Say it with me: one more week. I've been in charge for 28 years--I guess I can listen to my body for one more week. I'll even throw in six more months of above-average consideration.
But if you see a pleasantly pink-tinted Scrabble game at D.I., think twice before buying it.
February 13, 2007
Lisa: tick tock
Because it is my life's mission to copy Maggie in every possible way, I had to get a pregnancy countdown ticker. Mine looks like this:
It'll be at the very bottom of the main page of our site until I get tired of it.
February 12, 2007
Lisa: the secret is out
Maybe some of you already know, and some of you have already guessed, but I am having a BABY. Yes, that's right, I am GROWING A WHOLE SEPARATE PERSON INSIDE OF ME. From SCRATCH. It's kind of blowing my mind.

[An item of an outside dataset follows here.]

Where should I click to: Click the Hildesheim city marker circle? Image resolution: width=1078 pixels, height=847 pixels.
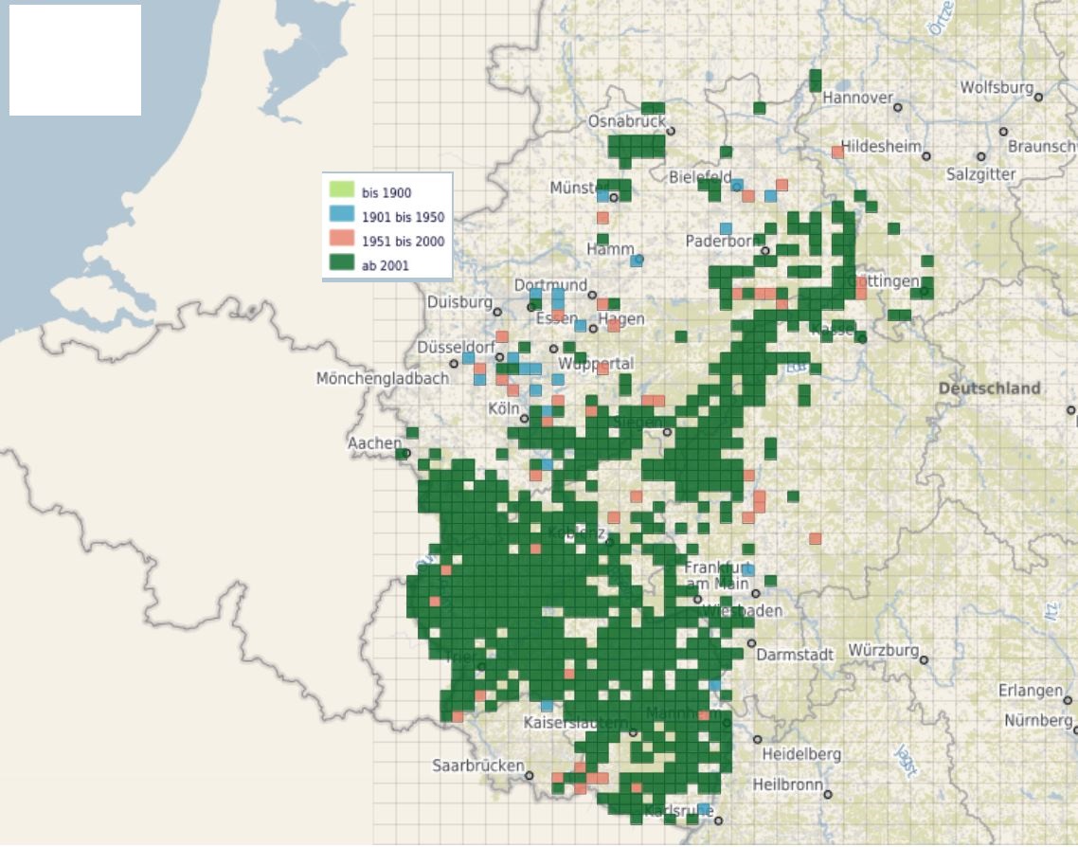click(926, 155)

Here's how it went down (conception excluded [obviously]):
1) Four weeks ago I stopped drinking Diet Coke because I thought I was getting an ulcer.
2) Three and a half weeks ago I thought my reproductive organs had shriveled and died, possibly crumbling into a black powder.
3) Three weeks ago I was getting really tired of having the stomach flu.
4) On January 23rd I finally figured out what was going on and took a pregnancy test. I broke the news to Blake by walking into our bedroom at 6:00am brandishing the test. "Um. Blake? This stick says we're going to have a baby."
5) Two weeks ago our immediate families found out through the postal system--a tiny slip of paper wrapped around a little plastic baby and stuffed into a small mailing tube with tissue paper. I was too shy to call everyone.
6) Last week we started referring to it as Las Plagas, which of course makes me The Infected.
7) This morning I had my first prenatal doctor's appointment. Not only did I get to HEAR the HEARTBEAT, but I saw a little blob wiggling around on the ultrasound screen! It is confirmed: something is definitely in there.
February 09, 2007
Lisa: appetizing
You know what sounds good to me today?
What? I'm completely normal. No, really.
January 22, 2007
Lisa: Not in the best of taste
My stomach has developed a sudden and inexplicable (but nonetheless vehement) hatred for bile. I have tried explaining that bile and my stomach should just get along, that they could in fact work together in perfect harmony, but to no avail. Whenever my stomach detects the presence of its arch enemy, the offending bile must immediately be expelled. Alas.